Das Bauhaus galt als fortschrittliche Kunstschule. Es war 1919 von Walter Gropius in Weimar als Zusammenführung zweier Kunstgewerbeschulen gegründet worden. Das Studium war offen für “jede unbescholtene Person ohne Rücksicht auf Alter und Geschlecht”, deren Vorbildung vom Meisterrat als ausreichend erachtet wurde, und “soweit es der Raum zulässt”.

462 Frauen waren Studentinnen am Bauhaus. 181 von ihnen haben länger als drei Semester studiert, 38 auch einen Abschluss erreicht. Die Zahlen beziehen sich auf die im Thüringer Staatsarchiv gut dokumentierte Zeit bis 1925, als das Bauhaus eine staatliche Einrichtung war. Fast die Hälfte der 181 Frauen haben demnach ihre Ausbildung in der Weberei absolviert – ein Indiz für hierarchische Strukturen, die Frauen von prestigereichen Abteilungen wie der für Bau/Ausbau ferngehalten haben. Rössler weist aber auch darauf hin, dass Textilgestaltung eine zentrale Rolle bei der Ausstattung von Innenräumen spielte und mit marktfähigem Design maßgeblich zum Erfolg der Bauhausprodukte beigetragen hat. Die anderen Ausbildungsstätten waren den Studentinnen auch nicht generell verschlossen. Von den 181 Studentinnen ist dokumentiert, dass sie in 170 Fällen für zumindest  ein Semester auch eine andere Werkstatt als die Weberei besucht haben. Gunta Stölzl, die spätere Leiterin der Weberei, schreibt 1931 in ihren Erinnerungen: “bauhausmädchen der ersten zeiten versuchten sich in jeder werkstatt: tischlerei, wandmalerei, metallwerkstatt, töpferei, buchbinderei. bald zeigte sich, dass der schwere hobel, das harte metall, das anstreichen von wänden für manche nicht die betätigung war, die den psychischen und physischen kräften enstsprach. die seele blieb dabei hungrig!”

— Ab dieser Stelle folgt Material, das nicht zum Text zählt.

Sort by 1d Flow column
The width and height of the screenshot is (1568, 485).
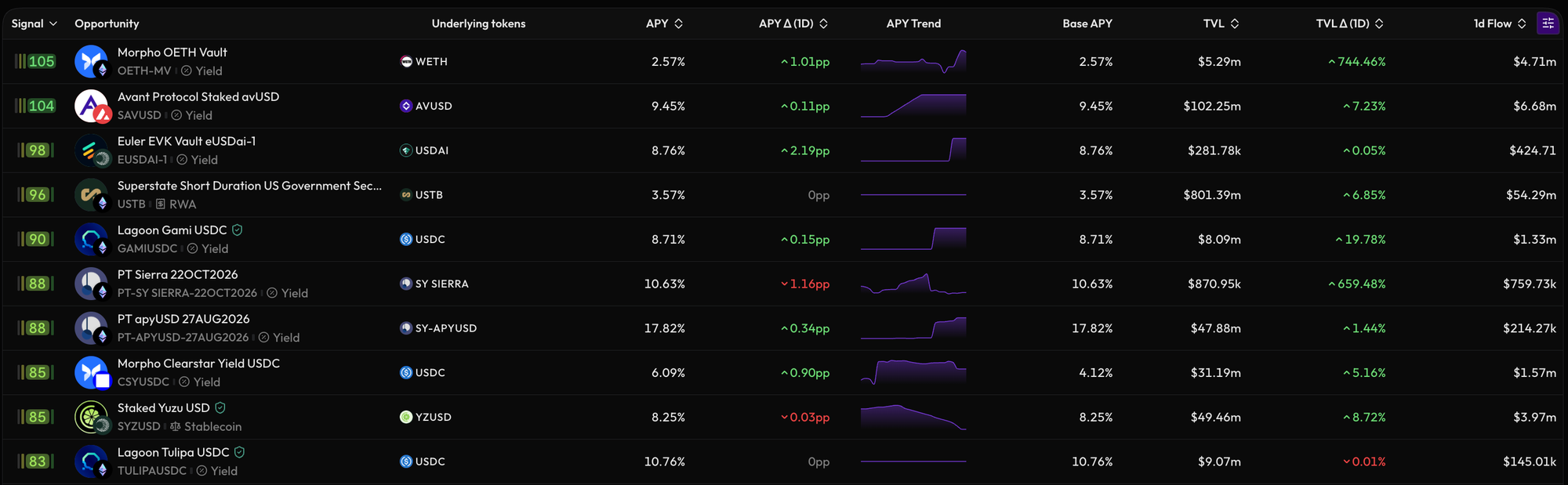[1500, 24]
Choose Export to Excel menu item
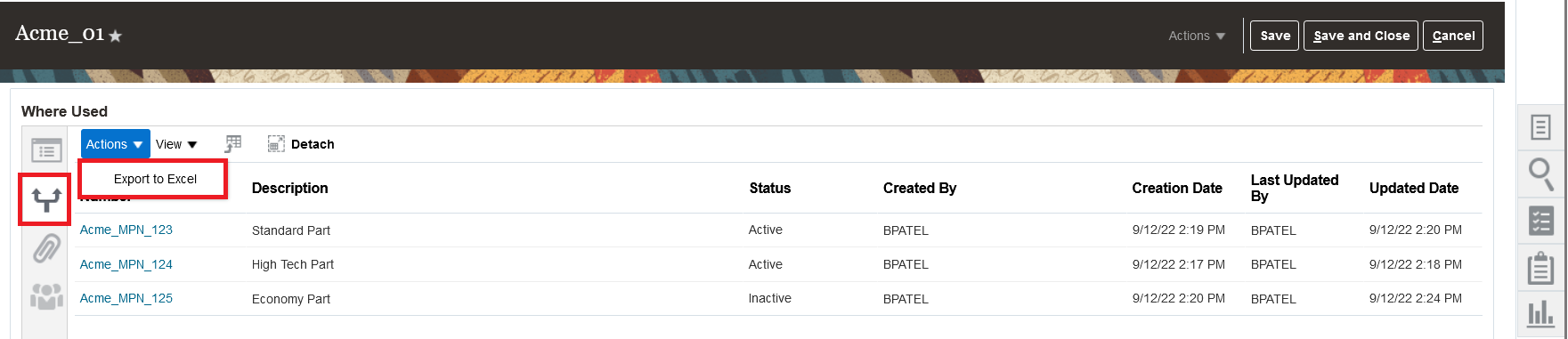This screenshot has height=339, width=1568. click(155, 179)
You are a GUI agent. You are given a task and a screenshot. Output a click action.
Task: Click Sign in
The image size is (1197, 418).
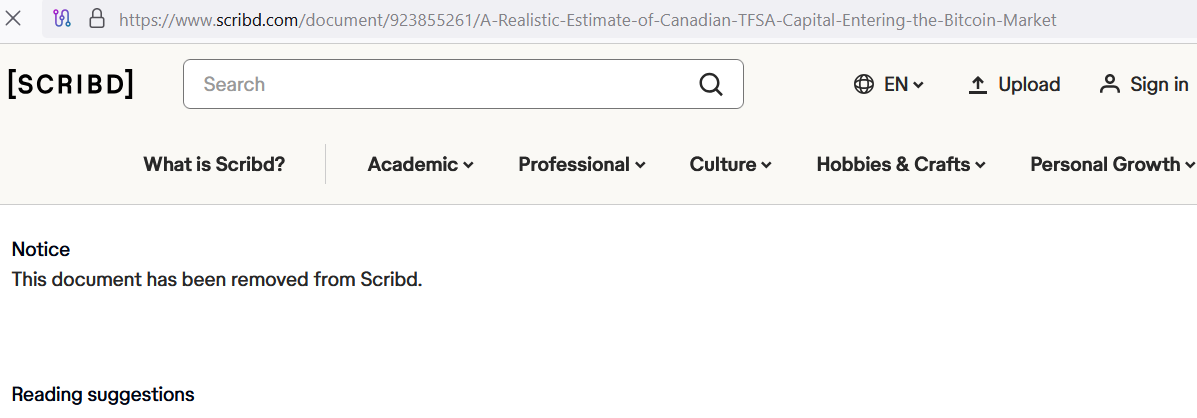(x=1159, y=84)
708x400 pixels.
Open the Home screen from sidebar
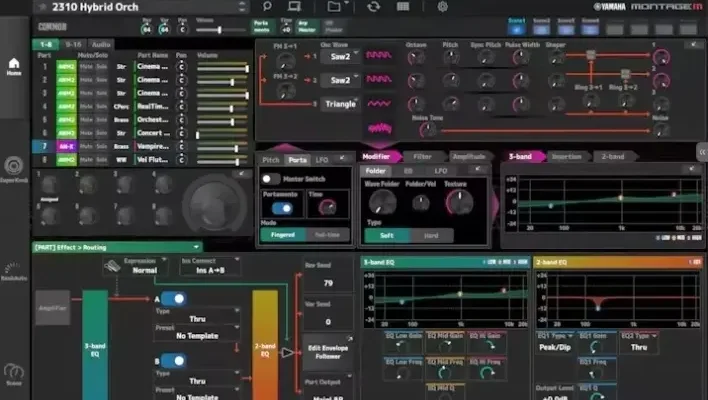13,64
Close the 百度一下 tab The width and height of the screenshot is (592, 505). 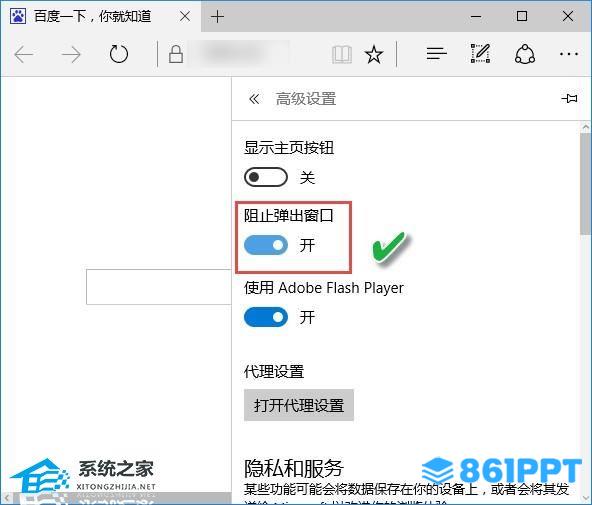185,16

Trotz der Etikettierung als “Bauhausmädel”: Die soziale Herkunft, die politischen Ansichten und die Ziele der Studentinnen waren ähnlich vielfältig wie die ihrer männlichen Mitstudenten. Das zeigen auch die Porträts.

89 Schicksale
Die Einzelporträts im Buch bestehen aus einer Lebensbeschreibung und Fotos, aufgenommen zwischen 1919 und 1933. Der Rezensent will hier nur Marianne Brandt (1893-1983) hervorheben, die vielleicht bekannteste Bauhaus-Absolventin. Ihre Teekanne von 1924 ist zu einer Design-Ikone geworden.  Nach dem zweiten Weltkrieg war sie unter anderem als Dozentin in Dresden und an der Hochschule für Angewandte Kunst in Berlin-Weißensee tätig.

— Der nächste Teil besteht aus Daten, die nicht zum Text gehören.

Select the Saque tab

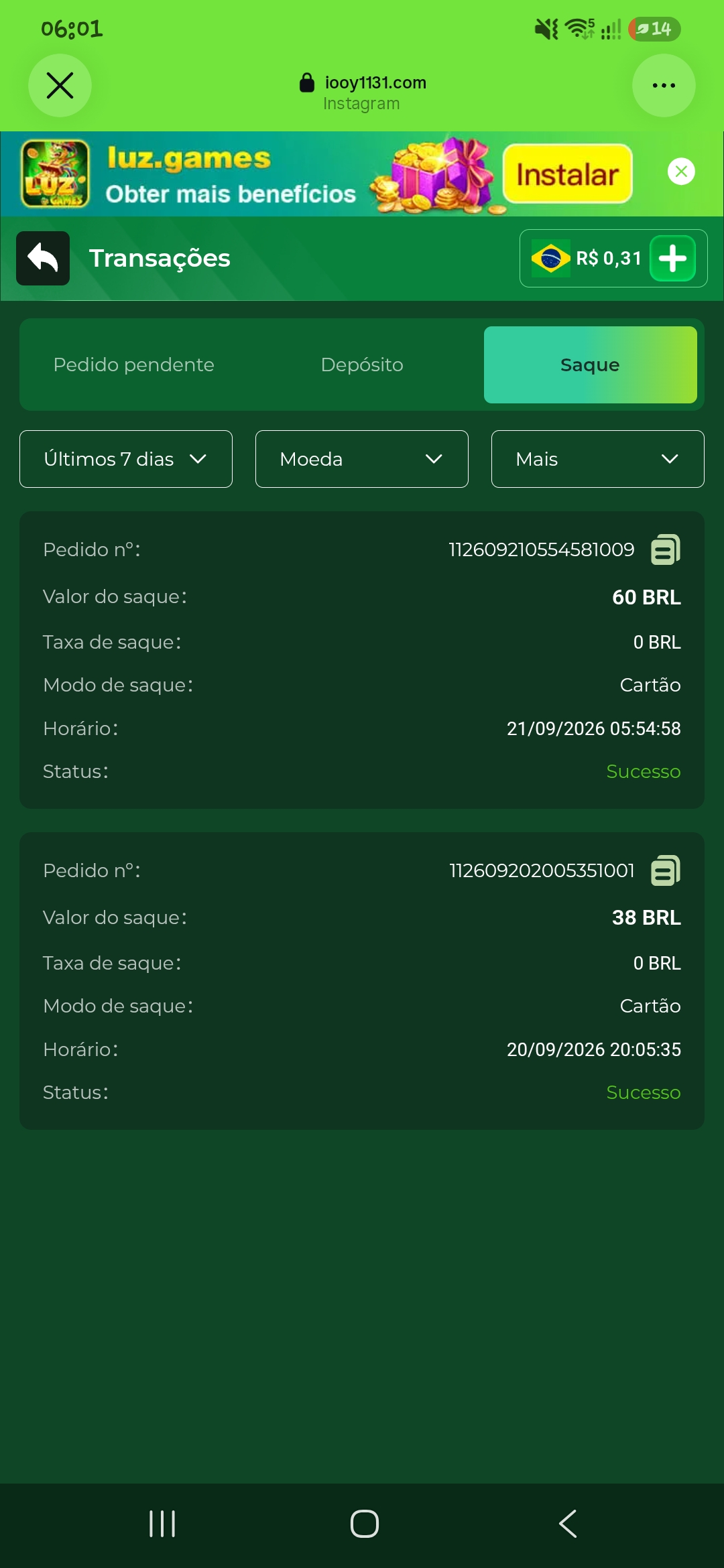coord(591,365)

Die Porträts werden mal von einem, mal von sieben Fotos illustriert. Der Betrachter schaut auf Bilder selbstbewusster, ausgelassener, nachdenklicher, trauriger Frauen und auf Biografien, so verschlungen wie die Zeitläufte. Sie haben Bauhaus-Studentinnen in die New Yorker Kunstszene geführt, in Werkstätten in aller Welt, in die Lehre an west- oder ostdeutschen Einrichtungen, nach Palästina, in Ehen mit Bauhaus-Meistern und in Scheidungen. Und auch nach Auschwitz, Deutschlands ewiger Schande. Viele der Fotos stammen von Theodore Lux Feininger, dem Sohn des Bauhausmeisters Lyonel Feininger. Auch  Man Ray als Fotograf ist vertreten. Andere Fotos sind Selbstporträts oder Werke anonymer Kommilitonen.

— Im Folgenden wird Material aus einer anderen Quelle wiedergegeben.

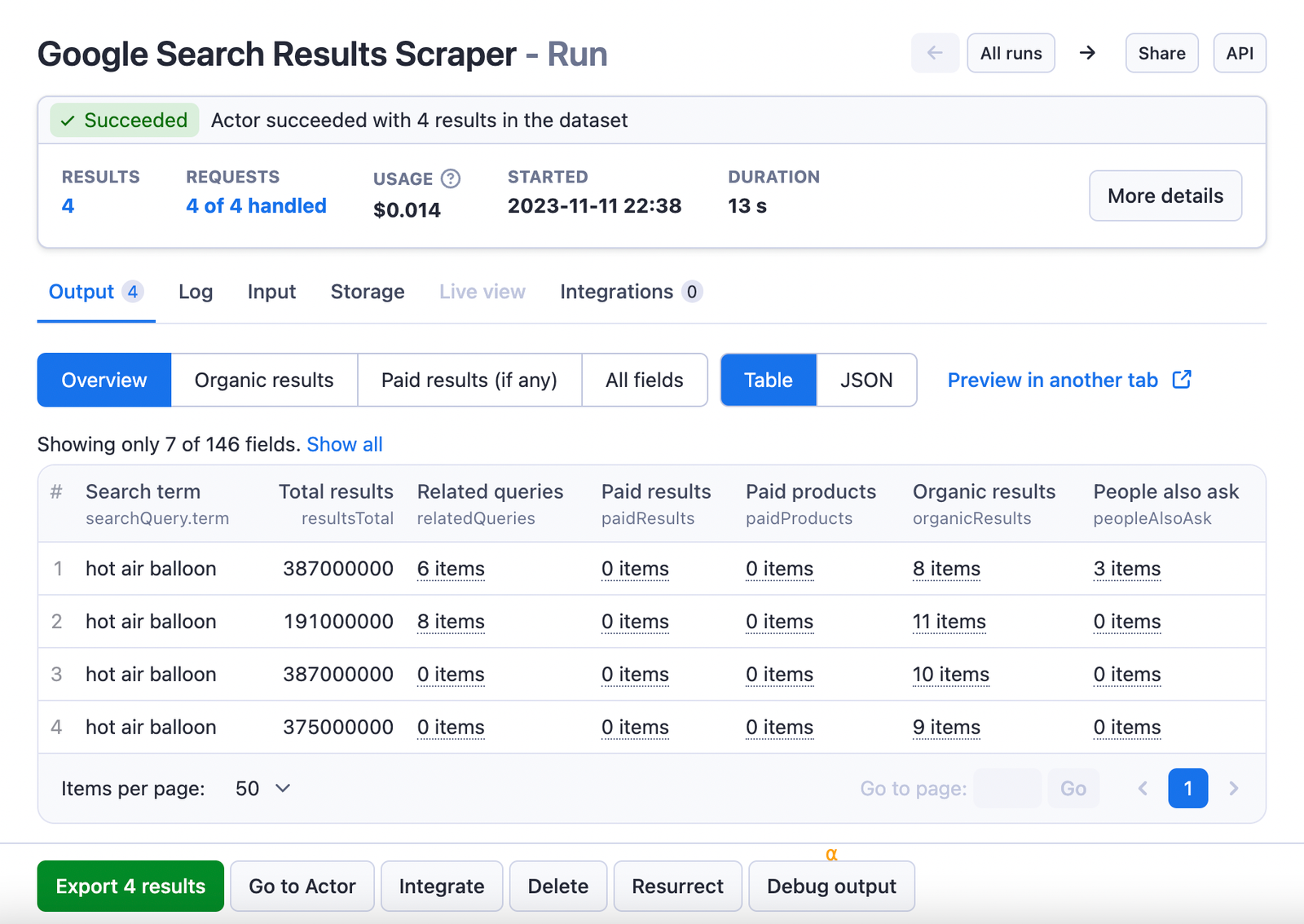
Task: Open the Usage help question mark
Action: (449, 178)
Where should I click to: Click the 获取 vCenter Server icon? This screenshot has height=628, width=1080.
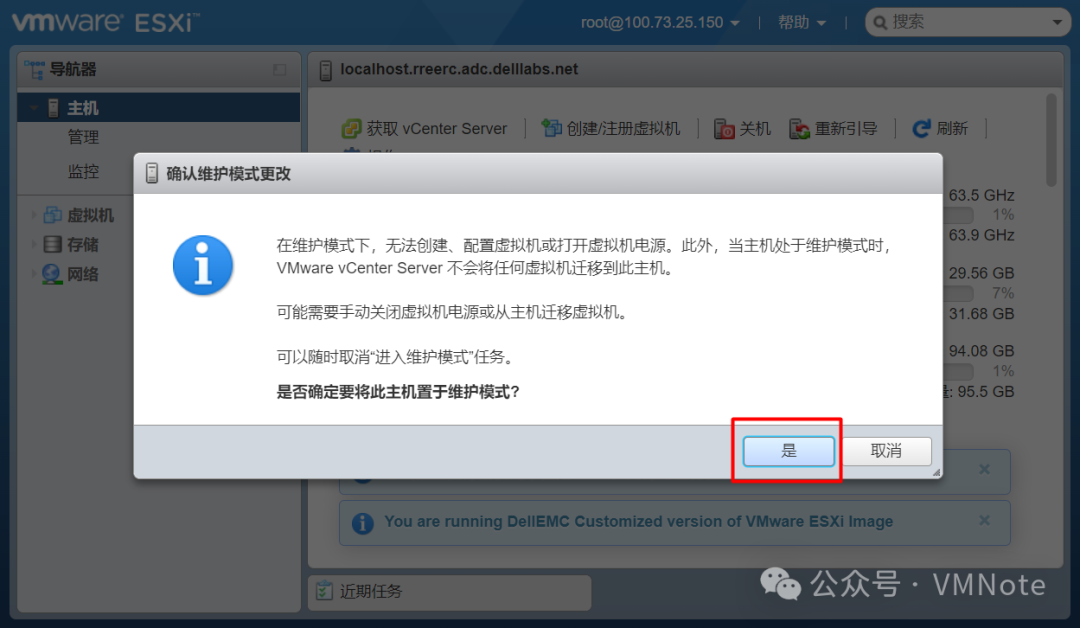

Ein starkes Buch, das Einblicke vermittelt in eine Zeit des Aufbruchs und der Hoffnungen, Scheitern inklusive.

Das Werk ist im Taschenverlag erschienen – mit deutschem, englischem und französischem Text. Es hat 480 Seiten und kostet 30 Euro.

Randnotiz: Die Tochter des Rezensenten hat an der Bauhaus-Universität Weimar studiert und webt Internet-Konzepte.